Tubes Do Something Special Page 2
Fig.1 25W transistor amp into 8 ohms, sinewave just into clipping, 17V peak (positive), 5V/vertical div.
Fig.2 25W transistor amp into Audio Note E loudspeaker, 0:05 into track 1 of Touch, driven to maximum produced 18Vp, 5V/vertical div.
I then simulated the tambourine stroke by an 8ms train of 600Hz sinewaves, then tried a single-period 600Hz burst, then a different speaker as a load, then 8 ohms and bursts, then tried to push the amp harder (to see if there was anything "beyond clipping"). In every case, I ended up with the same 18Vp.
I then connected my 300B amp and repeated the tests, with the 'scope's scale set to 10V/div. Fig.3 shows that this amplifier went into mild clipping (estimated THD 3%) into 8 ohms at 14Vp for the positive, least-clipping side, and 11Vp negative. This suggests a maximum output power of 11W RMS. Doubling the amp's input voltage produced heavy clipping at 17Vp positive.
Fig.3 11W 300B SE tube amp into 8 ohms, sinewave just into clipping, 14Vp (positive), 10V/vertical div.
I replaced the 8 ohm load with the speaker and tried to see how far I could crank up the volume with this passage on the CD until no further increase in output occurred.

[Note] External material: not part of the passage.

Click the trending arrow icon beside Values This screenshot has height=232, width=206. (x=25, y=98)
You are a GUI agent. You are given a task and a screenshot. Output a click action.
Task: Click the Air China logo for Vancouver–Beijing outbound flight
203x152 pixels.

I got fig.4: certainly distorted in comparison to fig.2, although I could hear nothing at all problematic. But look at that 36Vp in the negative half of the picture—it would take an 80W class-A transistor amp to allow such a voltage excursion! Fig.4 also suggests that if the 300B output stage were dimensioned differently and optimized for these transient conditions instead of the usual steady-state sinewave condition, the heavy positive clipping could have been avoided. This deserves investigation, but that means a whole new project...
Fig.4 11W 300B SE tube amp into Audio Note E loudspeaker, 0:05 into track 1 of Touch, driven to maximum produced 36Vp (negative), 10V/vertical div.
I then tried to simulate the tambourine stroke with 600Hz single-sine and 8ms bursts. The results were roughly similar into the speaker load, but the amp bottomed out at 19Vp into an 8 ohm resistor. I tried the Touch-at-0:05 signal and the 8 ohm load: same 19Vp. So it had to be an interaction between the tube amp and the speaker. I connected a different speaker, an old Wharfedale Denton 2XP, and got an astonishing 39Vp.
Herein lies a key to another mystery: It is well known that tube amps, and especially single-ended variants, are choosy with respect to the speaker they have to drive. High sensitivity (preferably >90dB/W/m) is a necessary condition, of course, but not a sufficient one. Pick a speaker that, impedance-wise, looks like an 8 ohm resistor (the theoretical ideal!) and your tube amp will sound restrained.